Repeat the material word for word, starting at the line containing "Task: Switch to the Shopping tab" and ending at the line containing "Action: click(x=477, y=201)", leaving out the pictures.

→ LISTING:
■ ■ ■

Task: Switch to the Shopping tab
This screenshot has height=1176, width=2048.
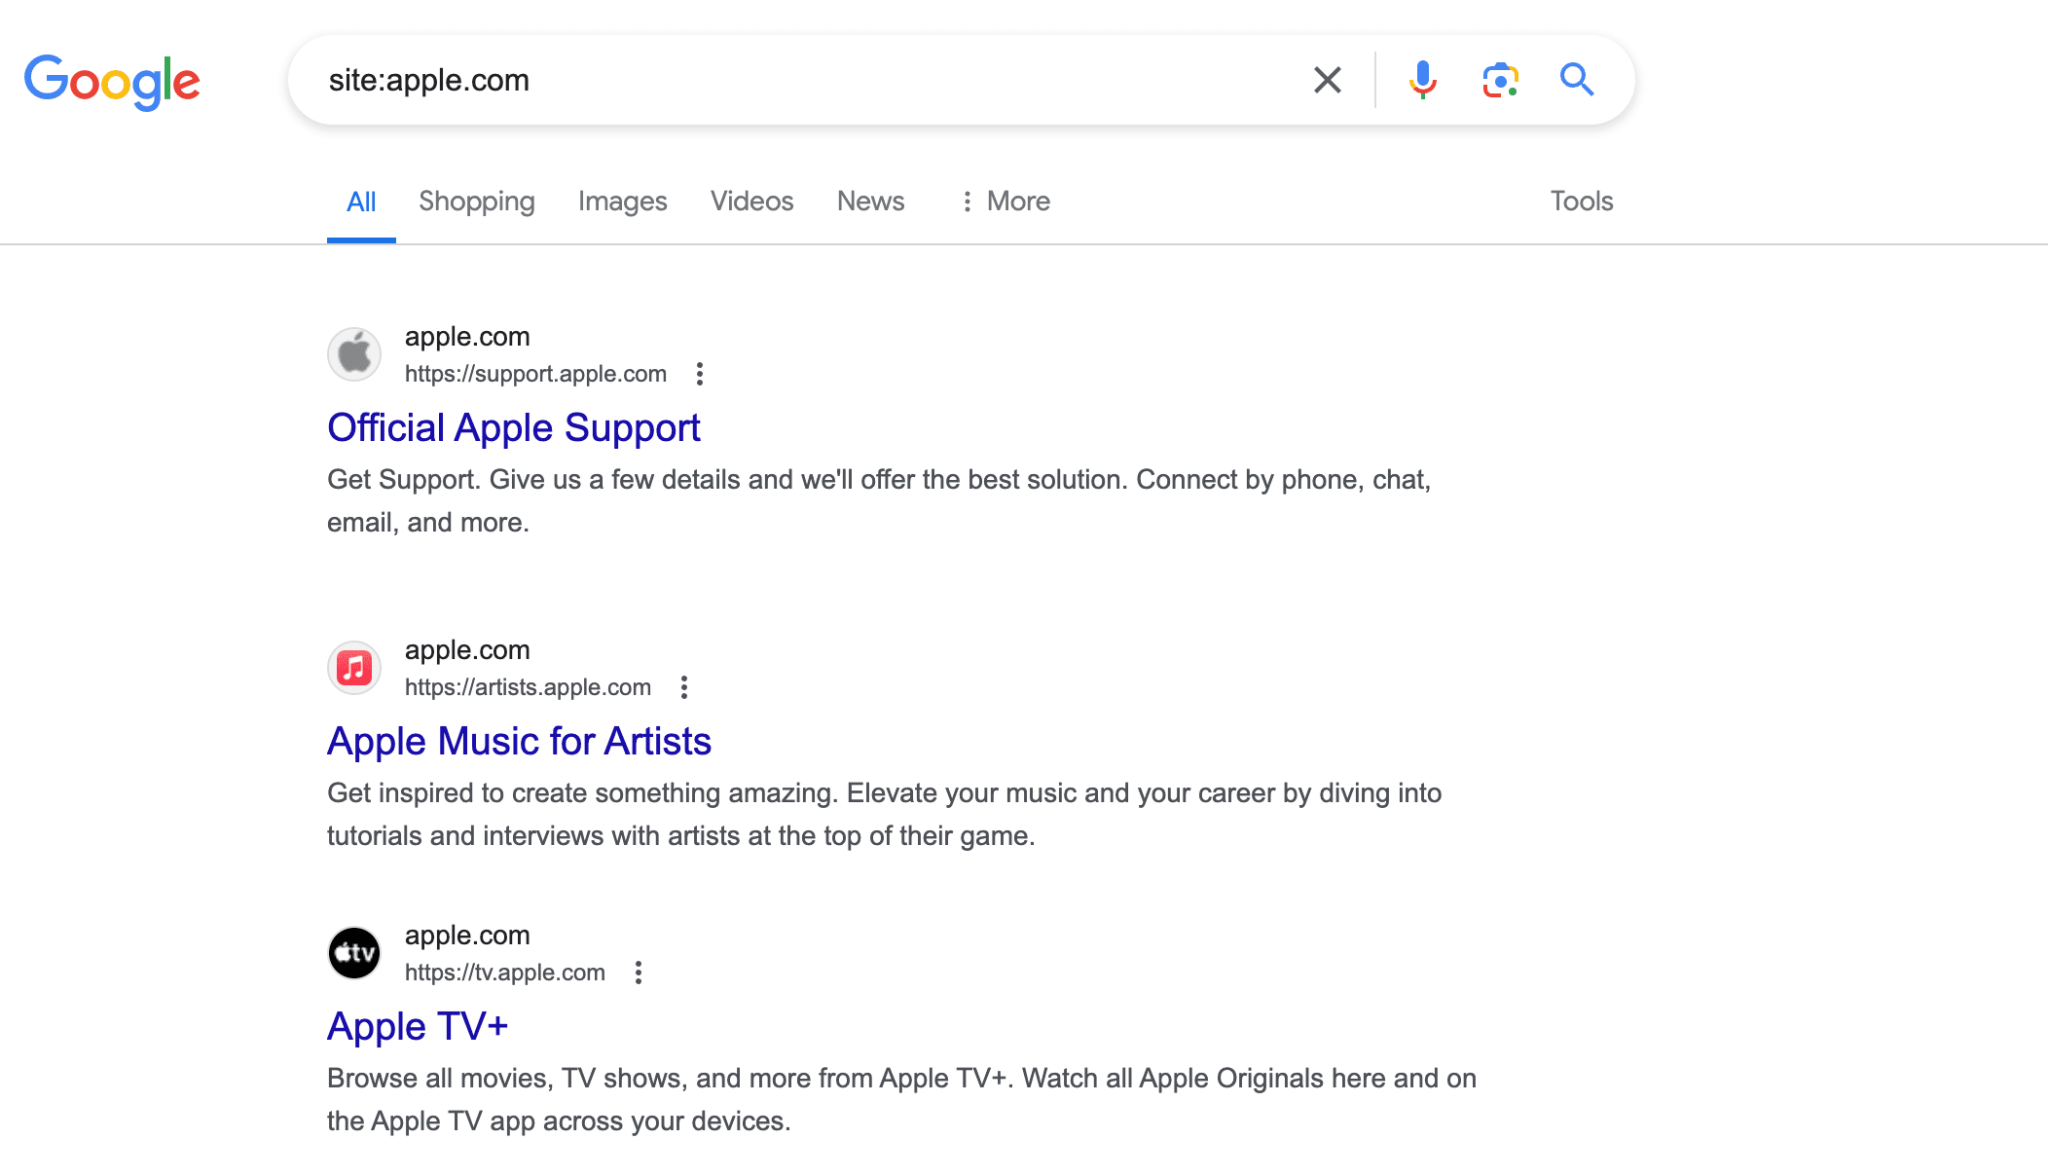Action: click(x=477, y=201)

■ ■ ■

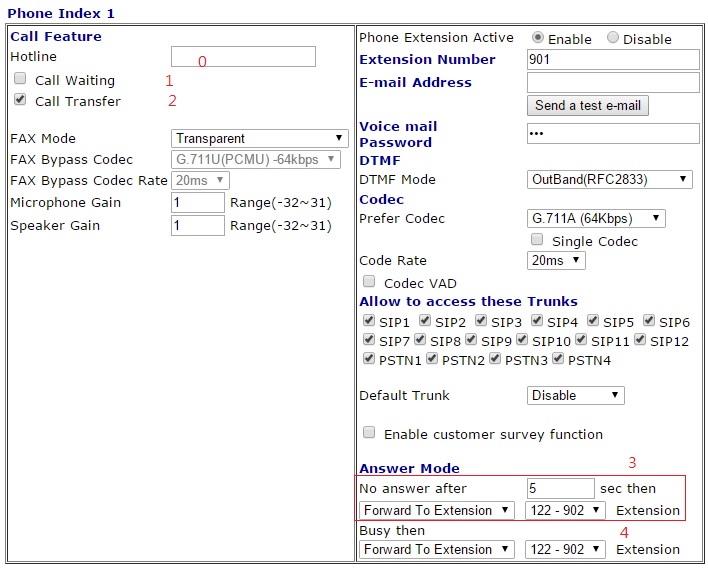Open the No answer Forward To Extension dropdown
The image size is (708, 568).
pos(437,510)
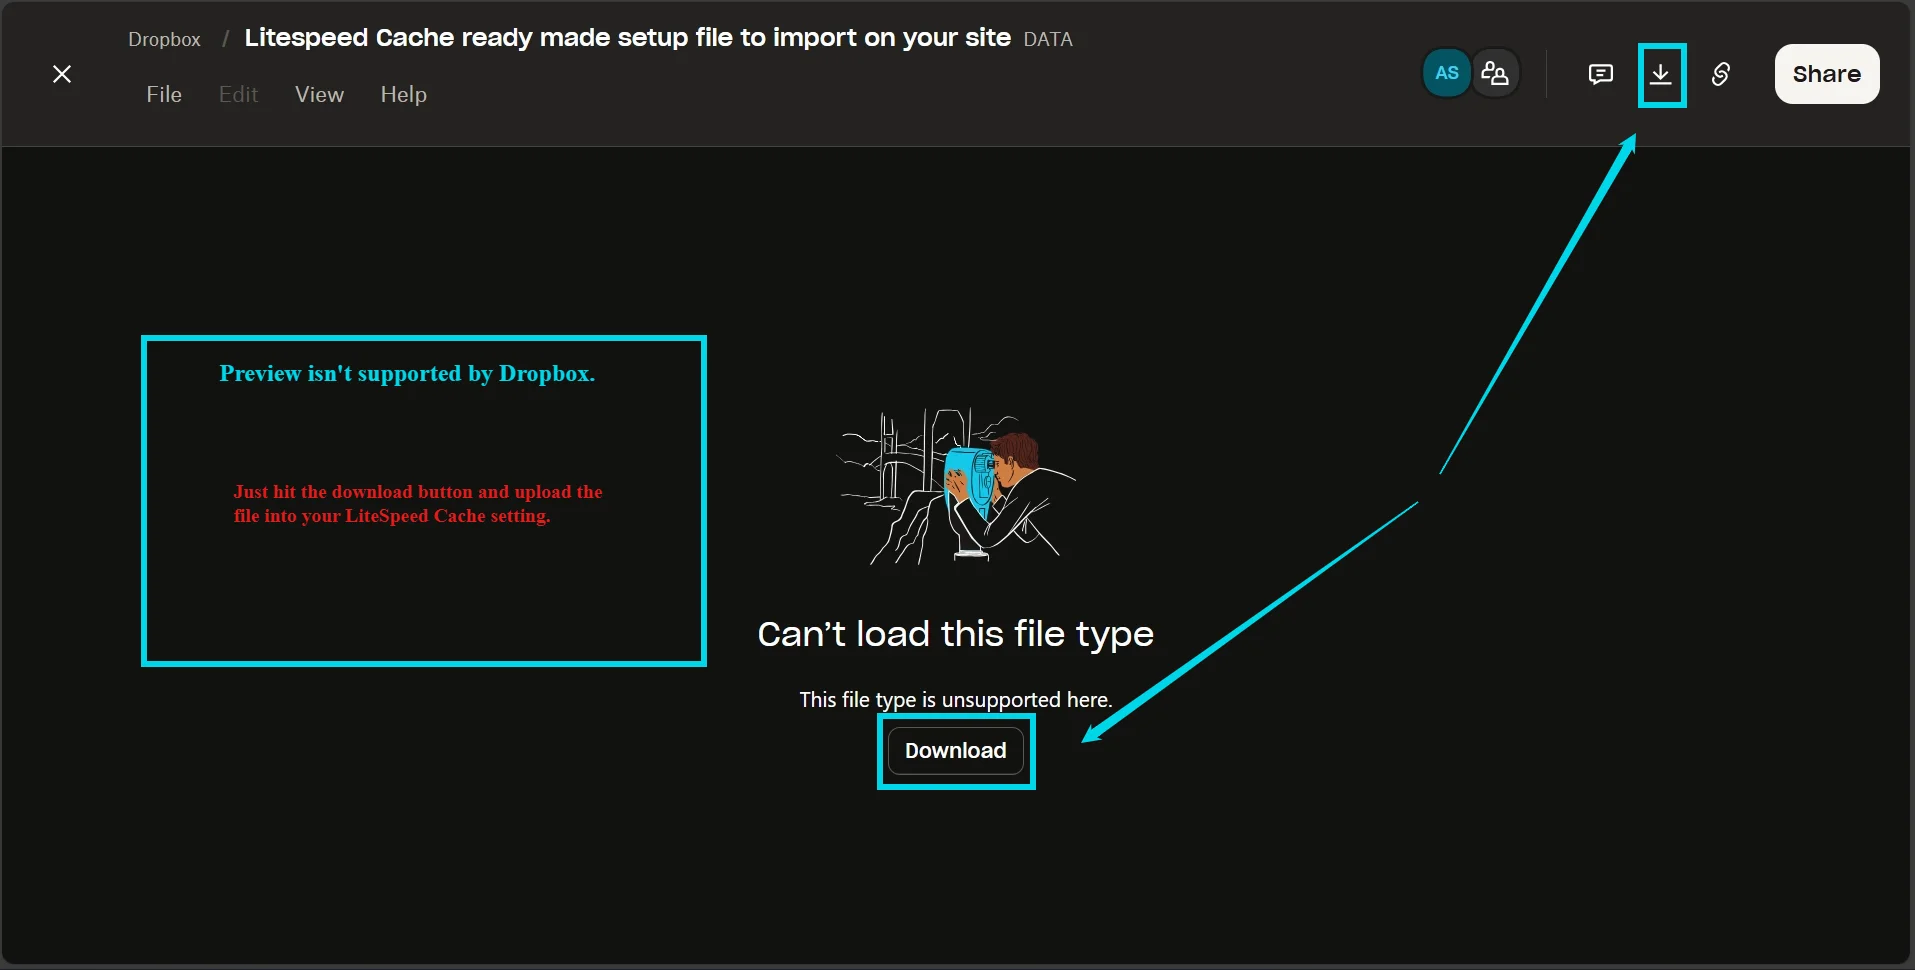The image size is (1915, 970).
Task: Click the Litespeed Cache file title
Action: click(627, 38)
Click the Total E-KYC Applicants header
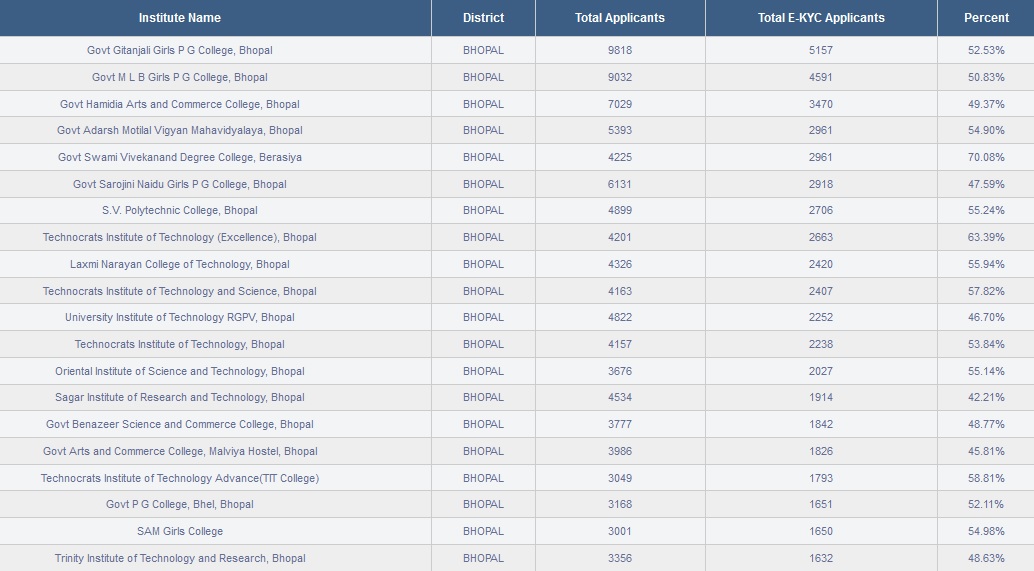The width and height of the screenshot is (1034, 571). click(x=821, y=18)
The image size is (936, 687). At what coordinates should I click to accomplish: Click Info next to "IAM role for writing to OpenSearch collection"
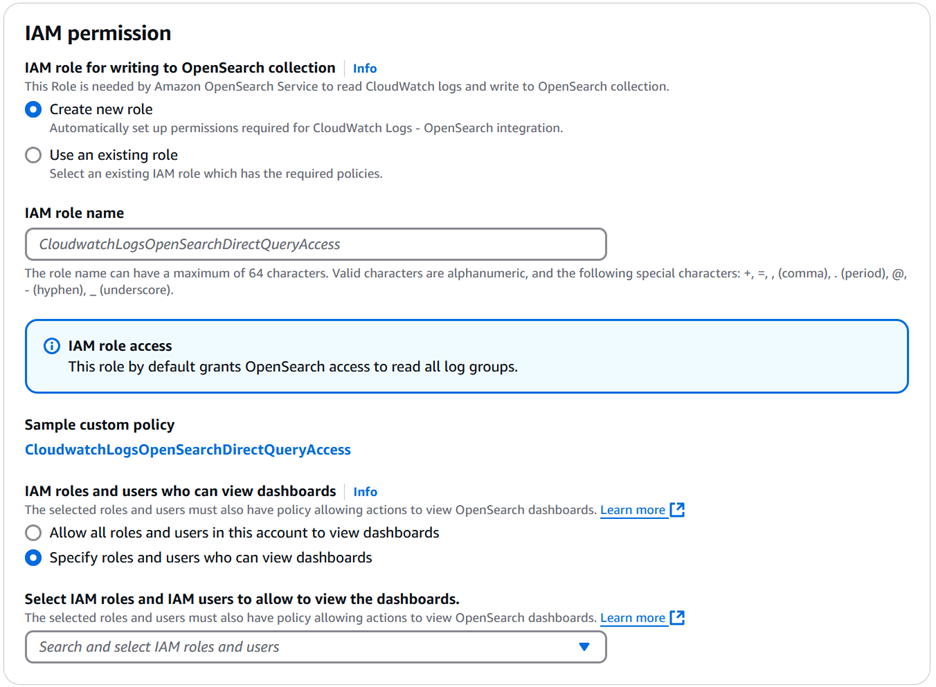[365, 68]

■ ■ ■

→ SOLUTION:
Task: Switch to the Shopping tab
This screenshot has height=1176, width=2048.
Action: click(x=477, y=201)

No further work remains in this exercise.